Relevance in Preaching (Part 3)

While teaching a youth Sunday school class, one leader wanted to ask the youth to suggest which topics they wanted to cover during the school year. I suggested that we ought to simply read through the Gospel of Mark, letting these topics surface out of the text. This was attempted and all were surprised that all the subjects were covered, but in context of God’s greater story, rather than using the Scriptures as proof text for our topical list. This is what Dick Lucas and John Stott and the other founders of “Proclamation Trust” urge preachers to do. We ought to faithfully and relevantly teach God’s message in the Bible texts. Once, at a Dick Lucas preaching seminar, an Anglican priest exclaimed, “But that makes it so easy! I don’t have to come up with snazzy new topics to preach on all the time! I can just teach the text!”
            
Jason Van Bemmel asks, "So, who wants to be relevant? Well, I do. I want to speak the truth of God in a way that my generation will understand. But I don’t think we’ll do that by capturing the White House or the music charts. I think we’ll only do that by loving one another and the world around us radically and sacrificially – just like Jesus."

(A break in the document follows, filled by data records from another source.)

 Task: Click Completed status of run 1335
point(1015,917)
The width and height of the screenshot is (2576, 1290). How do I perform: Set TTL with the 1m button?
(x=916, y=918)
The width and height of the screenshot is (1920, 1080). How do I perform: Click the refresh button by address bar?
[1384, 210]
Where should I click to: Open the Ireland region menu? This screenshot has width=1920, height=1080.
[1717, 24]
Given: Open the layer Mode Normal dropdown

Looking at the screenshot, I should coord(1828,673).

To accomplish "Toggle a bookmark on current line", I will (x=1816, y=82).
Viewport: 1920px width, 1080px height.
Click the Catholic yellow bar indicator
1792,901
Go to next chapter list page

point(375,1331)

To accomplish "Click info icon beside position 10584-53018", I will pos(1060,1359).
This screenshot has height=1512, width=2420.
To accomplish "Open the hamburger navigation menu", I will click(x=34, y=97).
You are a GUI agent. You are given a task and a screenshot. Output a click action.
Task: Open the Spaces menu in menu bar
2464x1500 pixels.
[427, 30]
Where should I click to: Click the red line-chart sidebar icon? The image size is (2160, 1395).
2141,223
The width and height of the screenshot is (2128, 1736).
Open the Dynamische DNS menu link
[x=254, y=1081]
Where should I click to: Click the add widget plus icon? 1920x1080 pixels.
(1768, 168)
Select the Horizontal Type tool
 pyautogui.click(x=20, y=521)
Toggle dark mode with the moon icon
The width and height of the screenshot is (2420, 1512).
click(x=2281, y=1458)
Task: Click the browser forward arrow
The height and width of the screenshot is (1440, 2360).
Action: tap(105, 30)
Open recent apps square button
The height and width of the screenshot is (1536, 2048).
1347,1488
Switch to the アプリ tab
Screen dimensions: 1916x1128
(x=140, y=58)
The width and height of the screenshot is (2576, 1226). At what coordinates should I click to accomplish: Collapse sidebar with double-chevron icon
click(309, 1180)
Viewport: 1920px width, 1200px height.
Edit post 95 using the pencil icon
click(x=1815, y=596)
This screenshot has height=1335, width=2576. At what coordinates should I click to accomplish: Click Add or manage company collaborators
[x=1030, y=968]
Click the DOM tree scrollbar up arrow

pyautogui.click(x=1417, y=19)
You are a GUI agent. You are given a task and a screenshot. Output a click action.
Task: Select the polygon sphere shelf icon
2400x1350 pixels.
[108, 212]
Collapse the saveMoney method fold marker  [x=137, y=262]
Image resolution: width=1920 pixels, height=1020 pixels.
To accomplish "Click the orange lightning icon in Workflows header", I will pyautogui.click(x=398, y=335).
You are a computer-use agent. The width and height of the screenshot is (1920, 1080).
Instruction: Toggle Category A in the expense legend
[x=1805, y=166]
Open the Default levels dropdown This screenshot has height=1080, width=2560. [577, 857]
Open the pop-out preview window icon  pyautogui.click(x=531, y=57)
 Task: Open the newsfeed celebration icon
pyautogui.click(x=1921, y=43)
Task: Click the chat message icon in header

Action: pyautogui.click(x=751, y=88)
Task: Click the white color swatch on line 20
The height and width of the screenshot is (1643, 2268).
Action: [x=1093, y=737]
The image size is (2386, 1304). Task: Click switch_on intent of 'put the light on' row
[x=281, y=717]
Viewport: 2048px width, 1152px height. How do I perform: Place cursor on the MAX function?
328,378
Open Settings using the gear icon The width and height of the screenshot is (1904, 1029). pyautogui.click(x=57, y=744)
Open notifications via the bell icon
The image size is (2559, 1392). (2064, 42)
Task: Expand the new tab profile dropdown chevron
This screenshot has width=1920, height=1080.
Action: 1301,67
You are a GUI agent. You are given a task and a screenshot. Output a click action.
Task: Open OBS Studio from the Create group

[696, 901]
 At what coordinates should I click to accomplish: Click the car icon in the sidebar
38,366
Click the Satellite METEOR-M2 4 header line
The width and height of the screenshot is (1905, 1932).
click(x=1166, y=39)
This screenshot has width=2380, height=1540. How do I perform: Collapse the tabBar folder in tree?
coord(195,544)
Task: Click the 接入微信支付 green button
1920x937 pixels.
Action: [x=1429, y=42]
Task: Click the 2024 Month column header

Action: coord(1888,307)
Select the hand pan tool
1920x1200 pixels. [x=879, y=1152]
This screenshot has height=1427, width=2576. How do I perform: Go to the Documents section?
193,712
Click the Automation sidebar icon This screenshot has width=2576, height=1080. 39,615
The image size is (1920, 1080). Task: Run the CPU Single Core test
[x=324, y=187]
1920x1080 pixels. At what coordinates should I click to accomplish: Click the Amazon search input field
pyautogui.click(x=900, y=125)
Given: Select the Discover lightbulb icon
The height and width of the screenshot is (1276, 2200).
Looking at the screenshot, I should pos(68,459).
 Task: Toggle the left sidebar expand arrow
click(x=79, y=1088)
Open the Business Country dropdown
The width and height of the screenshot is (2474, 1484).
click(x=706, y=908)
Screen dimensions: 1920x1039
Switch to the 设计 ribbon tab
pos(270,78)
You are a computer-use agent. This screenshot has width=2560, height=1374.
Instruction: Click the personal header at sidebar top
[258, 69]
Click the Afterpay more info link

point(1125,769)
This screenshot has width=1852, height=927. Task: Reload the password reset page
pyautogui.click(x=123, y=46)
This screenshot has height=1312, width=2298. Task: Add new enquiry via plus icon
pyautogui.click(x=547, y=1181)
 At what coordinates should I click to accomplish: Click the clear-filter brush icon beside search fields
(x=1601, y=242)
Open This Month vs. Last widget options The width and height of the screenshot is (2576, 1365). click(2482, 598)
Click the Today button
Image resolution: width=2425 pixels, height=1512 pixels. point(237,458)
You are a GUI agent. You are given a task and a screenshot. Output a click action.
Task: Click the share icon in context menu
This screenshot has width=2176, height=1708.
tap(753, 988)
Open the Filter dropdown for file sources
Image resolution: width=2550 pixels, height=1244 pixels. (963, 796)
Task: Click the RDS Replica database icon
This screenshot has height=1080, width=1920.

Finally, to be real and relevant in this generation is to be relational. Faith Worship Center in Greensville, SC uses this statement on their website: “real, relevant, relational…that’s faith!” Someone once said, “This generation doesn’t care if it’s true. They want to know if it’s real.” To be real means it works relationally, in everyday, lived-out relationships. The postmodern preacher must be a relational communicator, building community. And, speaking humbly, he must also proclaim the relational message of the Scriptures.